§ **THE TASKS**
- 1) In the news extract about the South China Sea ruling, translate this sentence into Spanish: "The United States is also using quiet diplomacy to persuade claimants like the Philippines, Indonesia and Vietnam not to move aggressively to capitalize on The Hague ruling, US officials have said."
- 2) Extend the news extract about the South China Sea ruling with a few paragraphs that pick up after its last sentence.

§ **TEXT EXTRACT**
Her trip, to include Beijing and Shanghai, will coincide with visits by U.S. Secretary of State John Kerry to Laos and the Philippines where he is expected to try to reassure Southeast Asian partners of Washington’s commitment.

The United States is also using quiet diplomacy to persuade claimants like the Philippines, Indonesia and Vietnam not to move aggressively to capitalize on The Hague ruling, US officials have said.

TEST OF US CREDIBILITY

How Washington handles the aftermath of the ruling is widely seen as a test of US credibility in a region where it has been the dominant security presence since World War Two but is now struggling to contain an increasingly assertive China.

China has responded to the ruling with sharp rhetoric. But a senior official said, “So far there has not been precipitous action” and Washington was hoping confrontation could be avoided.

“We are not looking to do things that are escalatory,” another senior US official said. “And at the same time we don’t expect that they (the Chinese) would deem it wise to do things that are escalatory.”

Despite that view, two Chinese civilian aircraft conducted test landings at two new military-length airstrips on reefs controlled by China in the Spratly Islands shortly after the arbitration ruling.

And signaling Beijing’s plans to further stake its claim to contested waters, a Chinese state-run newspaper said that up to eight Chinese ships will offer cruises to the South China Sea over the next five years.

§ **MATERIAL**
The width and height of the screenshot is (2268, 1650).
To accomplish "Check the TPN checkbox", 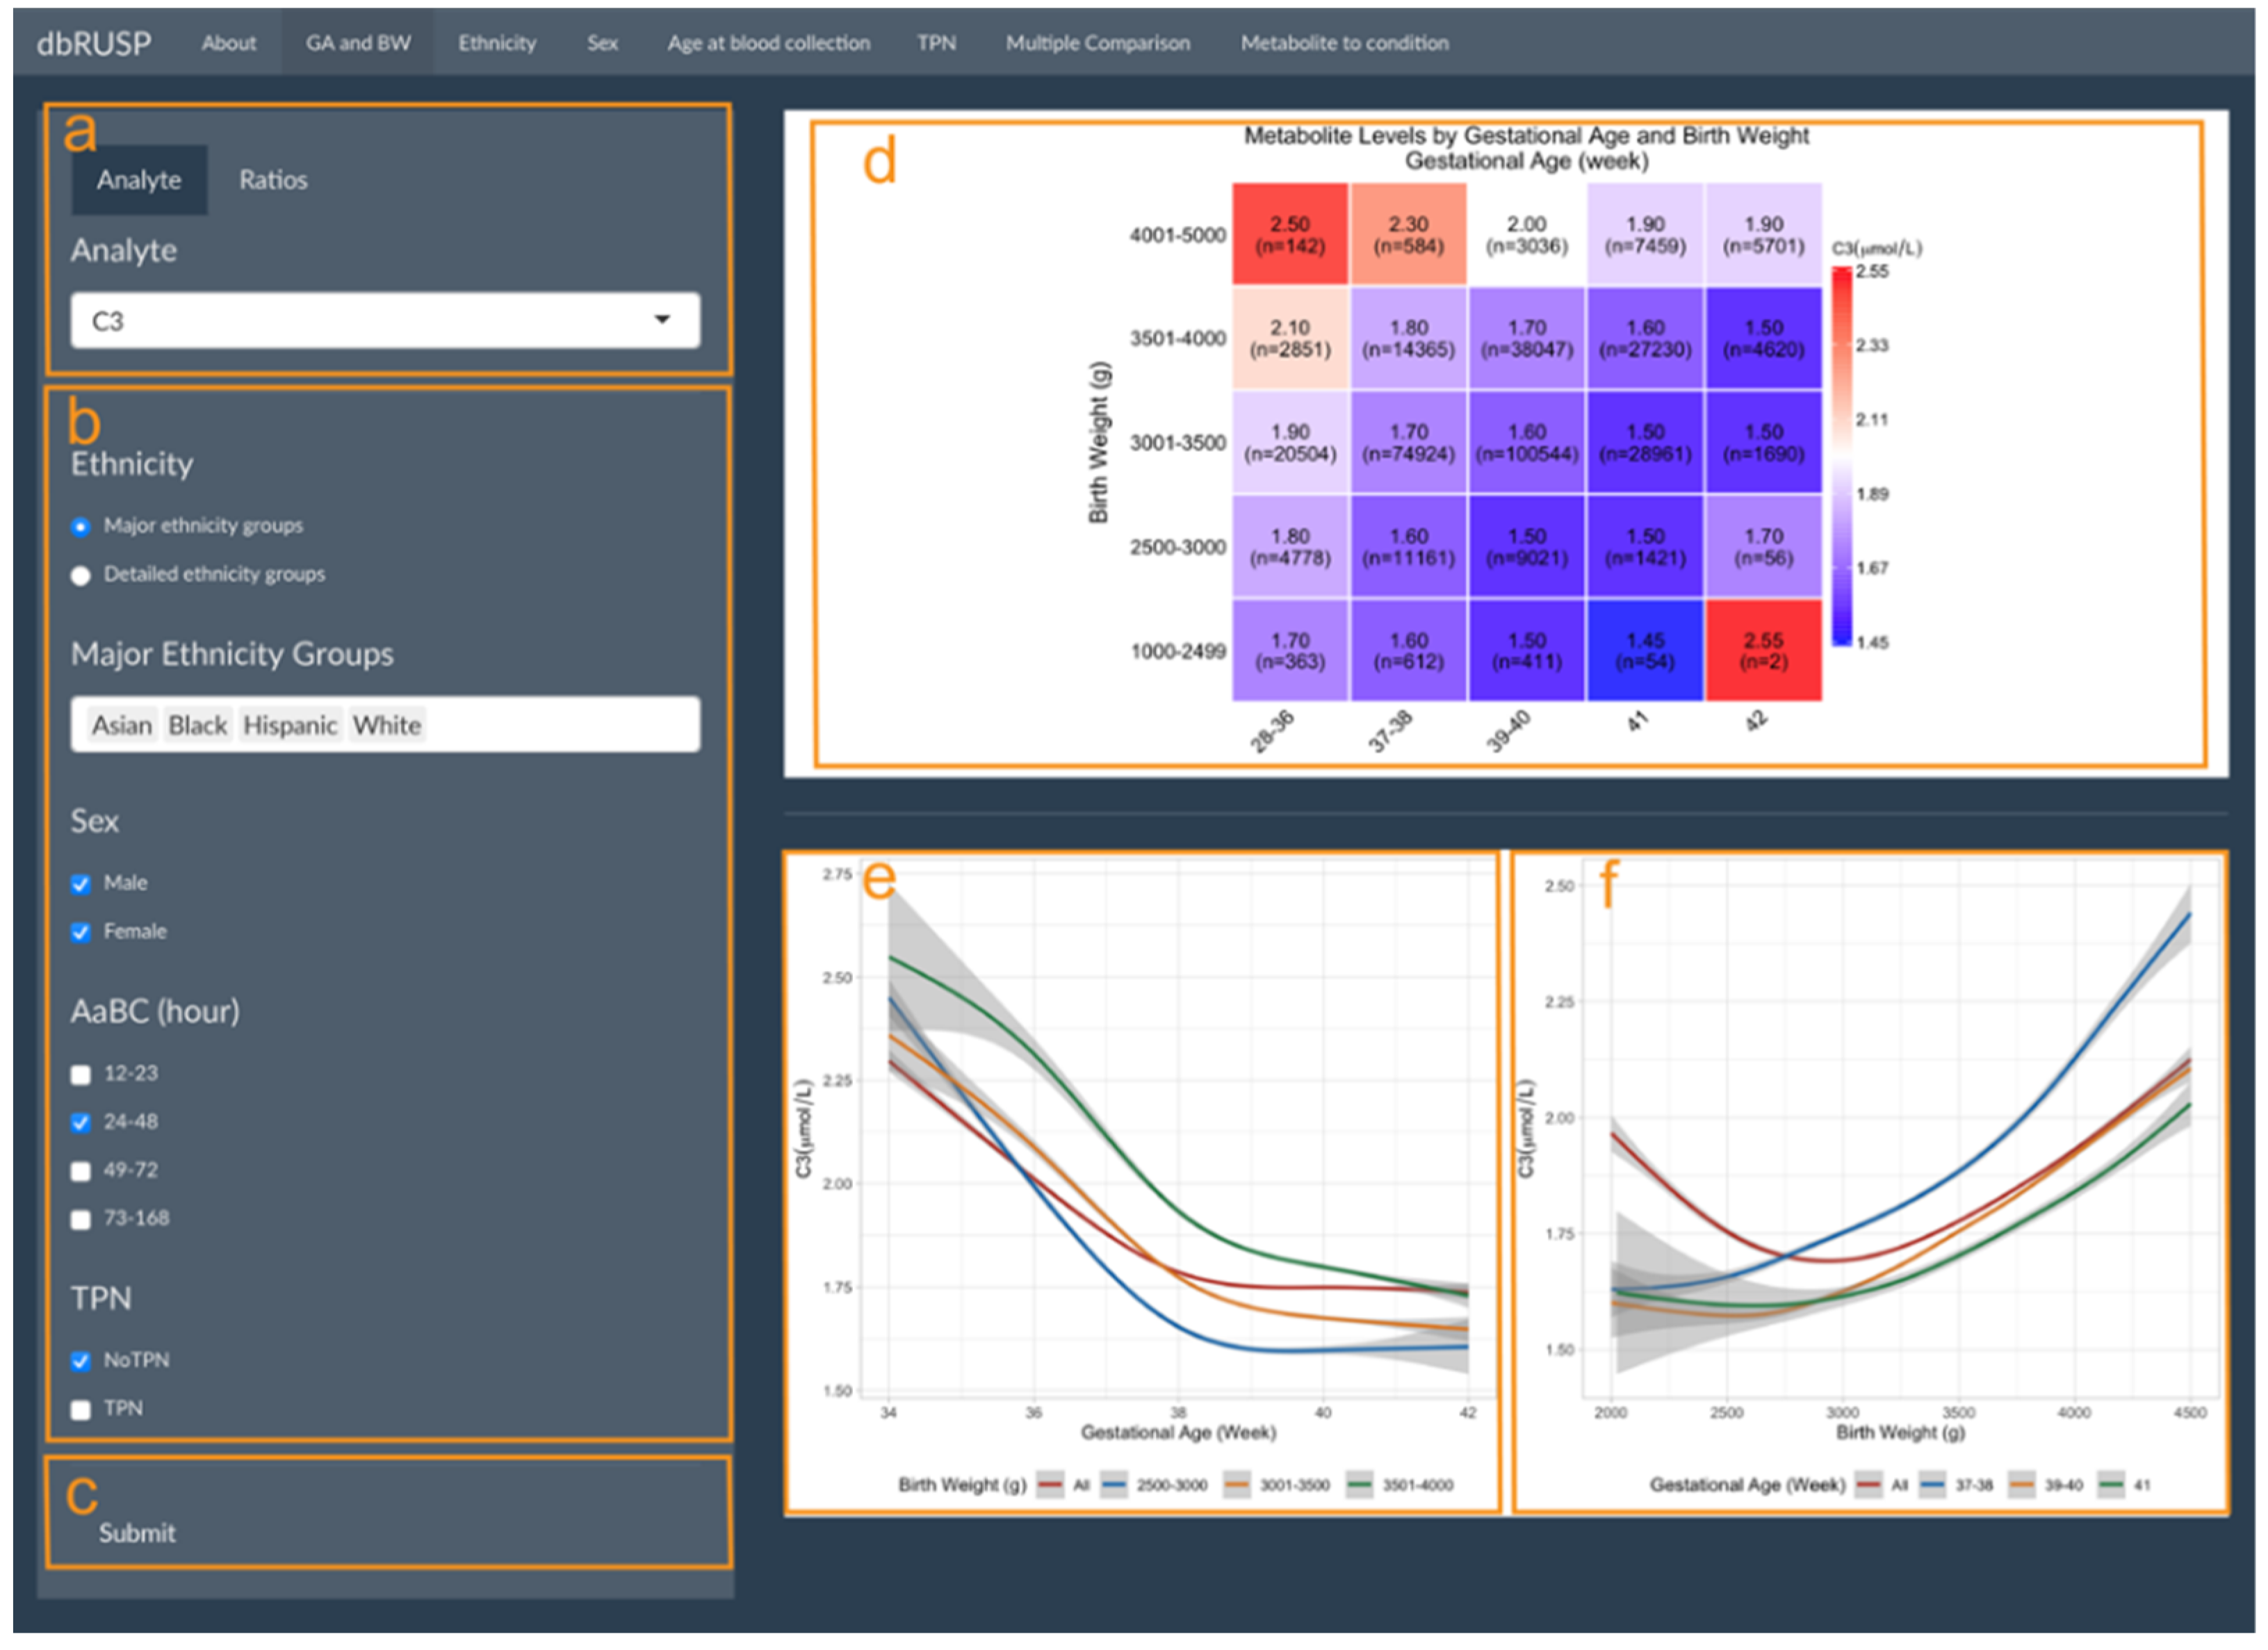I will point(81,1410).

§ **OUTPUTS BY TASK**
- 1) Estados Unidos también está recurriendo a una diplomacia discreta para persuadir a países reclamantes como Filipinas, Indonesia y Vietnam de que no actúen de forma agresiva para sacar provecho del fallo de La Haya, según han dicho funcionarios estadounidenses.

- 2)
China has blamed the United States for stirring up trouble in the South China Sea, a strategic waterway through which more than $5 trillion of trade moves annually.

Citing international rules, the United States has conducted freedom-of-navigation patrols close to Chinese-held islands where China has been bolstering its military presence.

Rice is expected to meet Chinese President Xi Jinping during her visit and her agenda will include North Korea, economic issues and human rights. She will also lay the groundwork for Obama’s talks with Xi at a G20 summit in China in September, US officials said.

But with the South China Sea issue looming large, Rice, who has led US policymaking on China, said the United States and China have “careful work to do to manage our differences.”

She also said the administration would not allow crises in other parts of the world, from Syria to Turkey to Ukraine, to distract from Obama’s signature policy of “rebalancing” toward Asia. “We don’t have the luxury as the world’s leading power to devote our attention to one region and ignore another,” she said. (With reports from AP and Reuters)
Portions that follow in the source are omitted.